» **What is being asked**
Extract each line from the entries below that contains the string "Describe". The match is case-sensitive.

» **Exercise material**

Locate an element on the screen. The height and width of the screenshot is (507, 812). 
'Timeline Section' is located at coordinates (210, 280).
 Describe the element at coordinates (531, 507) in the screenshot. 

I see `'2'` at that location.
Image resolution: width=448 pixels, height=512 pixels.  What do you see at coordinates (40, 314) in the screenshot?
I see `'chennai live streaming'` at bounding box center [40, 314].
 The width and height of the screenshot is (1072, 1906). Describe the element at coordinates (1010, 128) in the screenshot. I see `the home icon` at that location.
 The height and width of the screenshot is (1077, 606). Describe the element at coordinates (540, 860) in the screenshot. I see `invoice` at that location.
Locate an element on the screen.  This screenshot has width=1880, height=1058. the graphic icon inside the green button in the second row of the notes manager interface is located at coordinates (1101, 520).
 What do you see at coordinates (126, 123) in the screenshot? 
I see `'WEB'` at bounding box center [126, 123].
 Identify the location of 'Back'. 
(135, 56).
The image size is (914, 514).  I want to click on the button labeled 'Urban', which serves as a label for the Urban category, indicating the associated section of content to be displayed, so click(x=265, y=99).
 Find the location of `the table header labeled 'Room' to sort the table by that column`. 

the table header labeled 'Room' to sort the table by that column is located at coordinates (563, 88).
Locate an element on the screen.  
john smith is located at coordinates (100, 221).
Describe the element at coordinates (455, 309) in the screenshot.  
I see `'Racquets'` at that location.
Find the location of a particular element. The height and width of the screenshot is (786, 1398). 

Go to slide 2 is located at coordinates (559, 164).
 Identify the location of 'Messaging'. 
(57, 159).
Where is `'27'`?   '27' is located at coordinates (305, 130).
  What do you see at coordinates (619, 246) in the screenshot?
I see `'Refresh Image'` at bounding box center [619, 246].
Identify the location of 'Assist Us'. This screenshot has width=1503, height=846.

» **Written solution**
 Describe the element at coordinates (531, 507) in the screenshot. 
 The width and height of the screenshot is (1072, 1906). Describe the element at coordinates (1010, 128) in the screenshot. I see `the home icon` at that location.
 The height and width of the screenshot is (1077, 606). Describe the element at coordinates (540, 860) in the screenshot. I see `invoice` at that location.
Describe the element at coordinates (455, 309) in the screenshot.  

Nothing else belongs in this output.